Pendidikan: Mengakomodasi Isu-isu Global) menyampaikan persoalan dunia pada 2050, terkait dengan masalah demografi, permintaan sumber daya (terdidik dan profesional), globalisasi, dan perubahan iklim. ''Menghadapi tantangan tahun 2050, Indonesia mengusung visi baru pendidikan dan kebudayaan 2015-2019; Visi baru tersebut yaitu terbentuknya insan serta ekosistem pendidikan dan kebudayaan yang berkarakter dengan dilandasi semangat gotong-royong. ''Untuk mewujudkan ini, perlu strategi-strategi yang tepat guna.

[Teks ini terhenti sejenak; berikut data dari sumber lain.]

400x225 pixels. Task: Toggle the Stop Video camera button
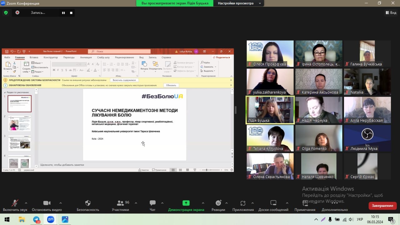(47, 203)
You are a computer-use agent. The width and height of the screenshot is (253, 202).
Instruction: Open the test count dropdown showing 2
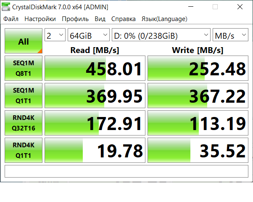pos(55,35)
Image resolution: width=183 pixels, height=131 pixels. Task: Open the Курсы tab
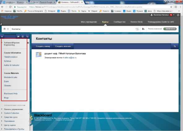coord(105,22)
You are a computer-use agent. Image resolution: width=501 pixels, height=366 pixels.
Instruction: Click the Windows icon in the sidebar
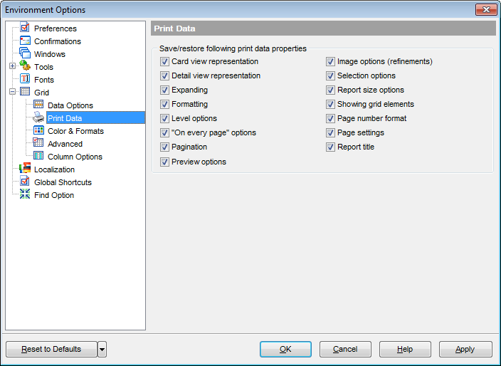tap(25, 54)
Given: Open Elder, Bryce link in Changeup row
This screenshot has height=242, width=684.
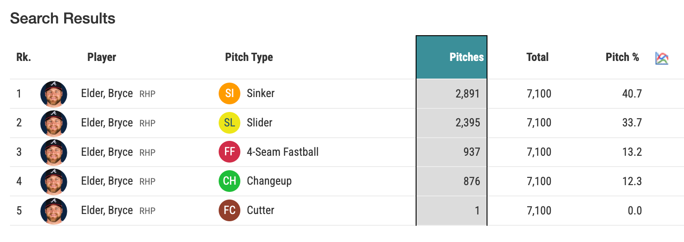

Paling tidak, ada tiga strategi penting yang bisa dilakukan 1) penguatan pelaku pendidikan dan kebudayaan; antara lain dengan melakukan penguatan terhadap siswa, guru, kepala

sekolah, orang tua, dan pemimpin institusi pendidikan dalam ekosistem pendidikan, 2) peningkatan mutu dan akses, yakni meningkatkan mutu pendidikan sesuai lingkup Standar Nasional Pendidikan (SNP) untuk mengoptimalkan capaian Wajib Belajar 12 tahun, meningkatkan ketersediaan serta keterjangkauan layanan pendidikan, khususnya bagi masyarakat terpinggirkan, dan fokus kebijakan didasarkan pada percepatan peningkatan mutu dan akses untuk menghadapi persaingan global dengan pemahaman akan keberagaman; dan pengembangan efektivitas birokrasi melalui perbaikan tata kelola dan pelibatan publik. Pelibatan publik dalam seluruh aspek pengelolaan kebijakan dengan berbasis data, riset dan bukti lapangan. Selanjutnya, yaitu membantu penguatan kapasitas tata kelola birokrasi pendidikan di daerah, serta mengembangkan koordinasi dan kerjasama lintas sektor di tingkat nasional.